======== Exercise input ========

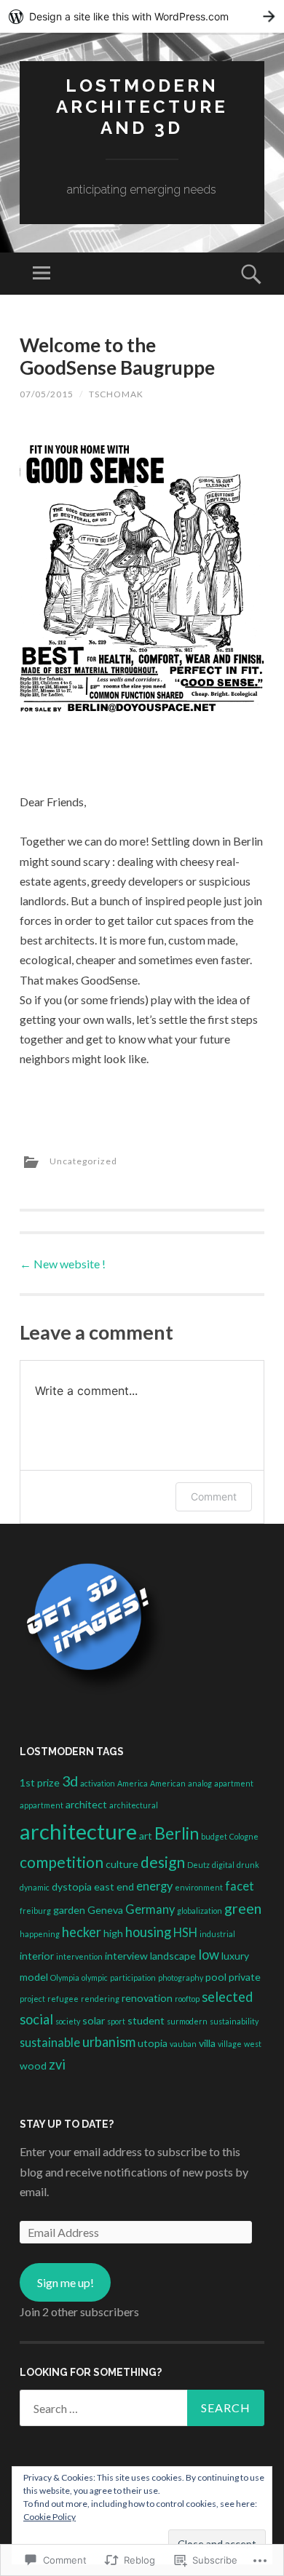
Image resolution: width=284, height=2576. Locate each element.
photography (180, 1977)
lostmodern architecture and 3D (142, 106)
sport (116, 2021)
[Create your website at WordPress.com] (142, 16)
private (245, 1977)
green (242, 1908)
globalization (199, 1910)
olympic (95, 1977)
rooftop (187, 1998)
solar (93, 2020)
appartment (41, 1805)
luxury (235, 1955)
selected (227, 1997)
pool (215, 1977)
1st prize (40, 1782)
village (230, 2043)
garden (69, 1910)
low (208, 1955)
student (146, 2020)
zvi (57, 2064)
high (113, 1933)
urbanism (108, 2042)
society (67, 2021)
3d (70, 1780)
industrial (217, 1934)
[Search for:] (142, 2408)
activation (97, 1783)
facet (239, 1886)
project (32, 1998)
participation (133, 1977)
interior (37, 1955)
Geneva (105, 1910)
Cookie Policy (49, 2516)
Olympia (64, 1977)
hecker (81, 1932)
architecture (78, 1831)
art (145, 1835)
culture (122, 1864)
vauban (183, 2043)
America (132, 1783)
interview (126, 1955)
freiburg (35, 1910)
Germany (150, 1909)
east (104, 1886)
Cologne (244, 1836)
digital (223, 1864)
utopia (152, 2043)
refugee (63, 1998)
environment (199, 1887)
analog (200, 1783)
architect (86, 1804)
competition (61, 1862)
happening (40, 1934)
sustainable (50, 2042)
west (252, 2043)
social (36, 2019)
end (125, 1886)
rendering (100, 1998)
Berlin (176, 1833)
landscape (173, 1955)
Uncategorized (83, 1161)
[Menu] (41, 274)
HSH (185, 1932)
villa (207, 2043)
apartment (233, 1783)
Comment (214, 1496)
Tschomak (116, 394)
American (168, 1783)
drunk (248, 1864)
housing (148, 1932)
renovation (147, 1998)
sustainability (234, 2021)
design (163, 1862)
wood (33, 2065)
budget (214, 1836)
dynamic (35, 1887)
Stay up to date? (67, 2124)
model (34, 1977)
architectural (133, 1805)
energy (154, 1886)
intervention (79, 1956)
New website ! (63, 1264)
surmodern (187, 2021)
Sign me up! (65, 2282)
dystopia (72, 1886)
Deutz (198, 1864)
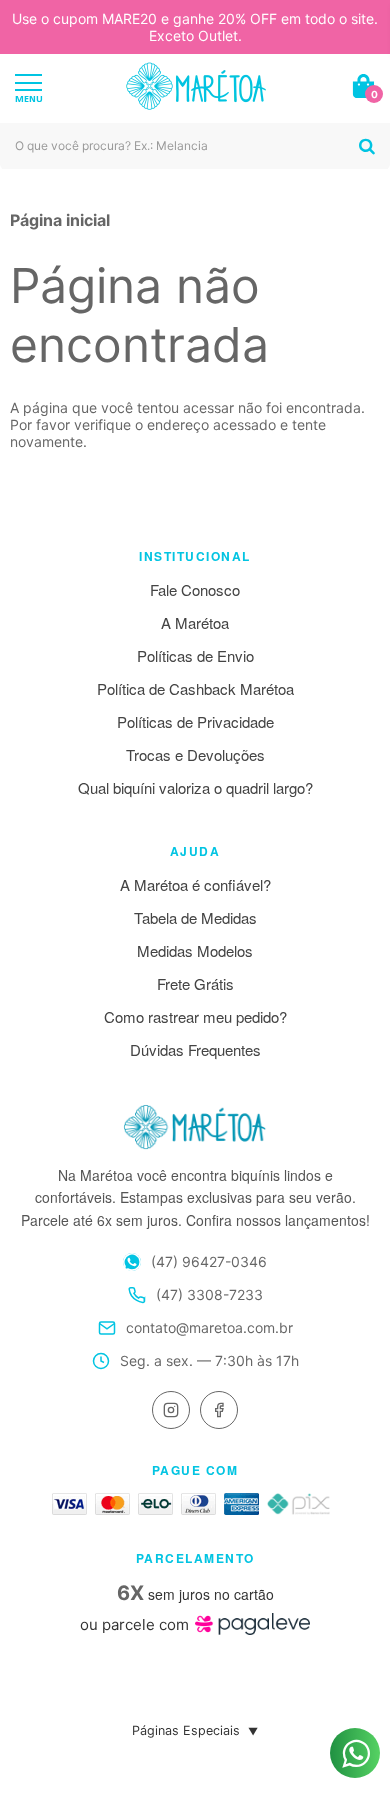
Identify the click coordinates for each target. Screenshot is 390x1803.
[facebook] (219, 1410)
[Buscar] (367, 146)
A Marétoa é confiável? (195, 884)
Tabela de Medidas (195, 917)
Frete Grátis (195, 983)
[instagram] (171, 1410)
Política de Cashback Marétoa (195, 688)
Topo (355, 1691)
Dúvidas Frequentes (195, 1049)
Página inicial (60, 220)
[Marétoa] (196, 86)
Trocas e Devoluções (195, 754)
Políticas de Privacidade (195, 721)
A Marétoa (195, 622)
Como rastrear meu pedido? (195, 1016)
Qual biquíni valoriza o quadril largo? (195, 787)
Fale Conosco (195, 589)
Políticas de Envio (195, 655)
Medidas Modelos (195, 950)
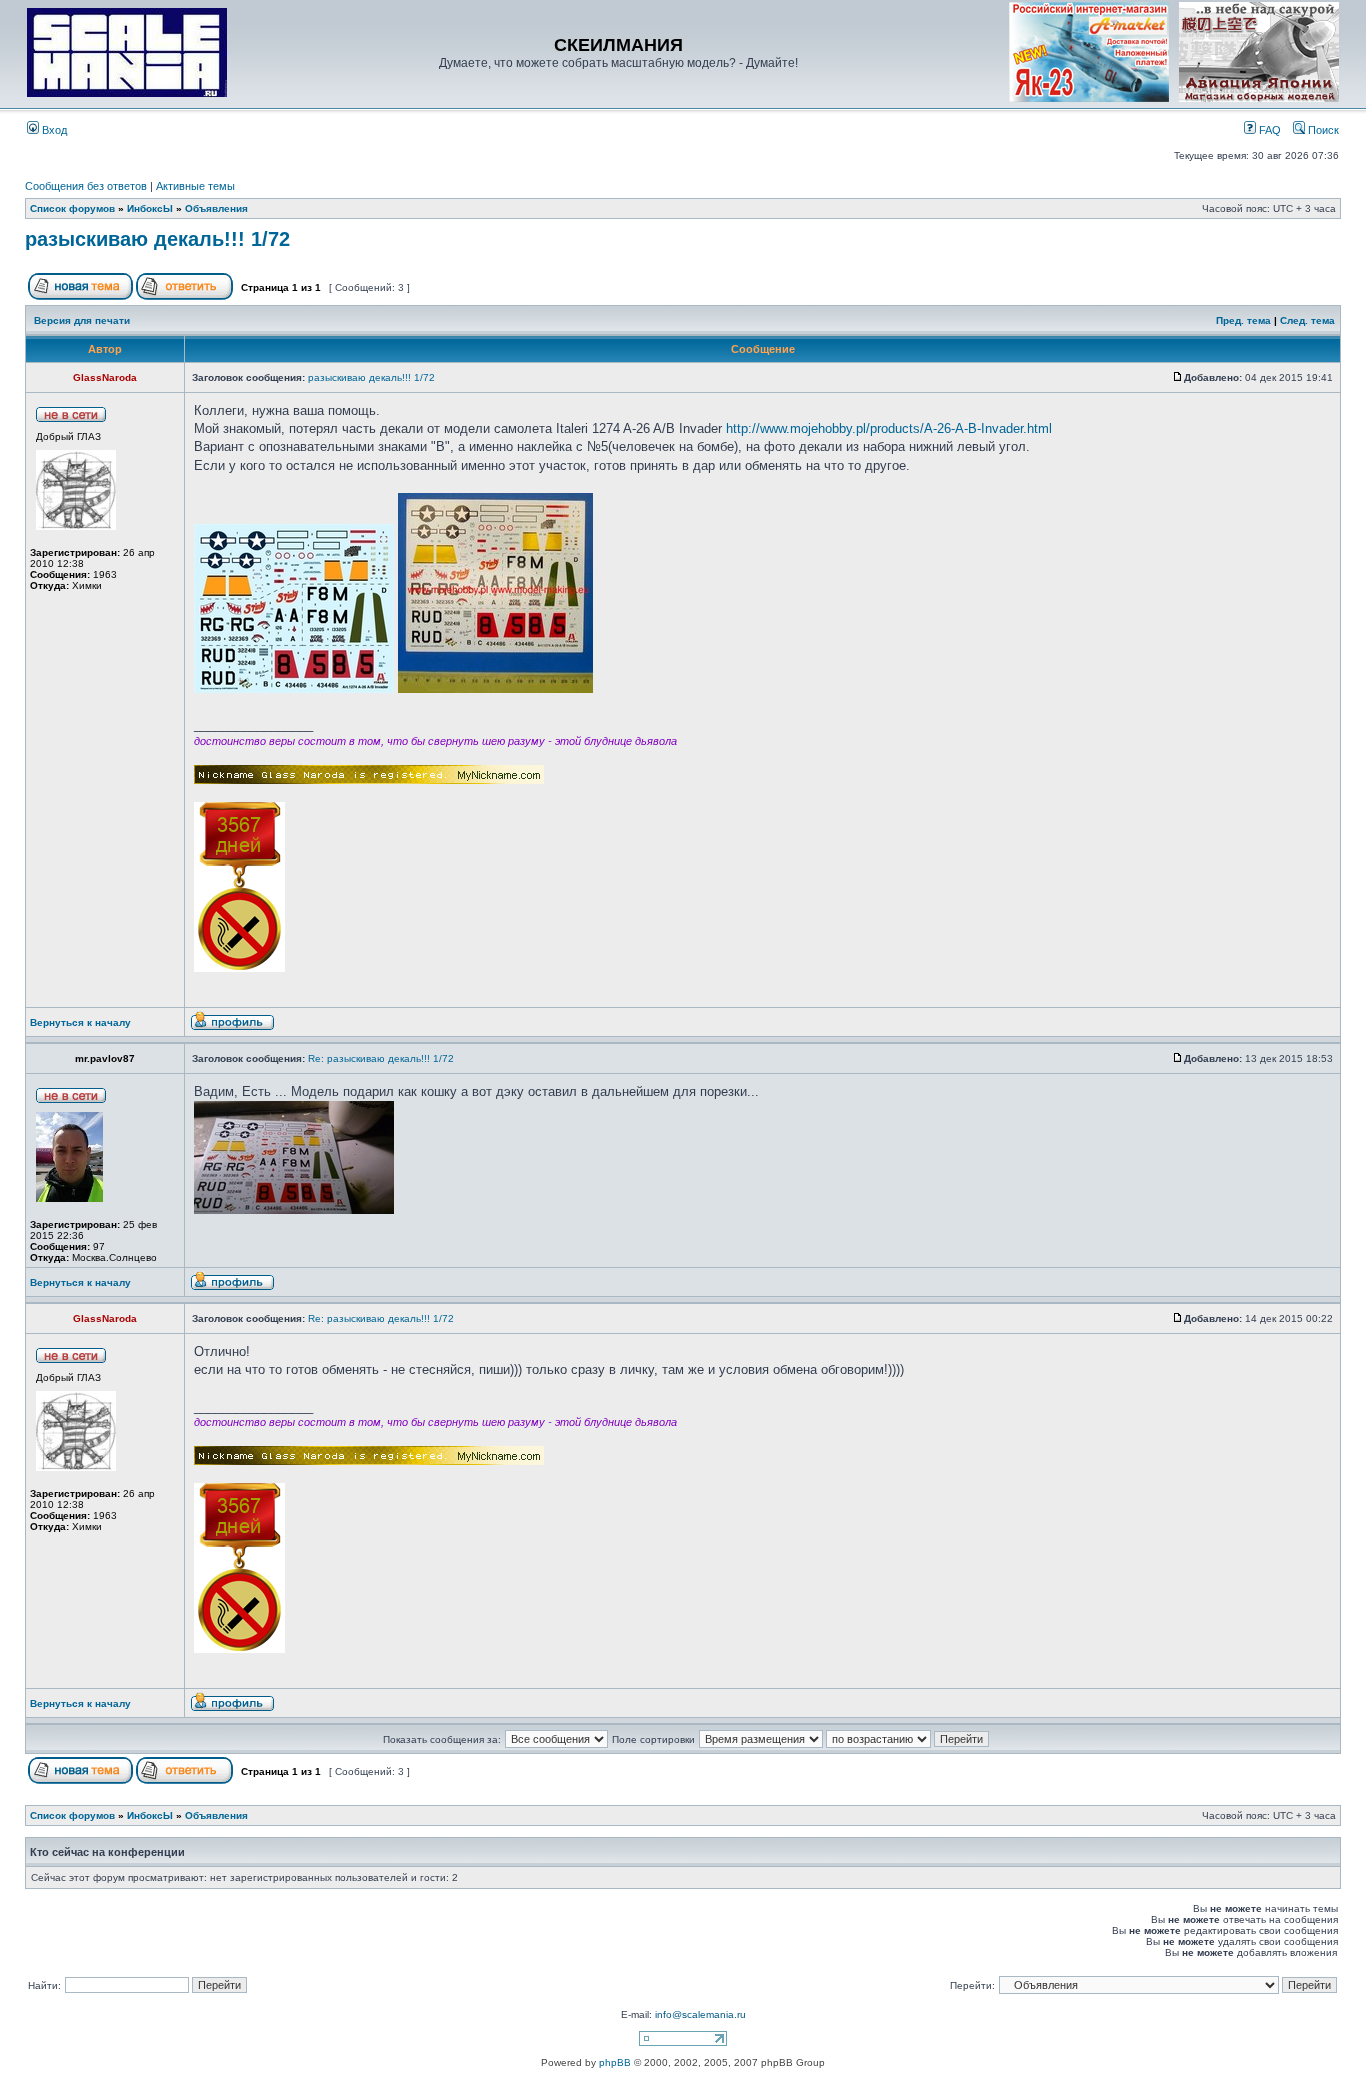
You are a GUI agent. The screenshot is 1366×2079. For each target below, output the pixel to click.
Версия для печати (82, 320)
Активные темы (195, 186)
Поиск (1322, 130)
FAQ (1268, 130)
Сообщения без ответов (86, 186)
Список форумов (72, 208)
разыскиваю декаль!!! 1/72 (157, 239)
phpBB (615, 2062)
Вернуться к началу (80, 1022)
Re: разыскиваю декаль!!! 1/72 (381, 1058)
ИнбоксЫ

========

▶ [What you need to do]: Copy word for word only the lines above from the one with "rendering (100, 1998)" through the one with "Вернуться к началу (80, 1022)". Leave pictures out.

▶ [Response]:
rendering (100, 1998)
Berlin (176, 1833)
landscape (173, 1955)
Uncategorized (83, 1161)
[Menu] (41, 274)
HSH (185, 1932)
villa (207, 2043)
apartment (233, 1783)
Comment (214, 1496)
Tschomak (116, 394)
American (168, 1783)
drunk (248, 1864)
housing (148, 1932)
renovation (147, 1998)
sustainability (234, 2021)
design (163, 1862)
wood (33, 2065)
budget (214, 1836)
dynamic (35, 1887)
Stay up to date? (67, 2124)
model (34, 1977)
architectural (133, 1805)
energy (154, 1886)
intervention (79, 1956)
New website ! (63, 1264)
surmodern (187, 2021)
Sign me up! (65, 2282)
dystopia (72, 1886)
Deutz (198, 1864)
Identify the click coordinates for each target. Screenshot is 390x1803.
[facebook] (219, 1410)
[Buscar] (367, 146)
A Marétoa é confiável? (195, 884)
Tabela de Medidas (195, 917)
Frete Grátis (195, 983)
[instagram] (171, 1410)
Política de Cashback Marétoa (195, 688)
Topo (355, 1691)
Dúvidas Frequentes (195, 1049)
Página inicial (60, 220)
[Marétoa] (196, 86)
Trocas e Devoluções (195, 754)
Políticas de Privacidade (195, 721)
A Marétoa (195, 622)
Como rastrear meu pedido? (195, 1016)
Qual biquíni valoriza o quadril largo? (195, 787)
Fale Conosco (195, 589)
Políticas de Envio (195, 655)
Medidas Modelos (195, 950)
You are a GUI agent. The screenshot is 1366×2079. For each target below, output the pixel to click.
Версия для печати (82, 320)
Активные темы (195, 186)
Поиск (1322, 130)
FAQ (1268, 130)
Сообщения без ответов (86, 186)
Список форумов (72, 208)
разыскиваю декаль!!! 1/72 (157, 239)
phpBB (615, 2062)
Вернуться к началу (80, 1022)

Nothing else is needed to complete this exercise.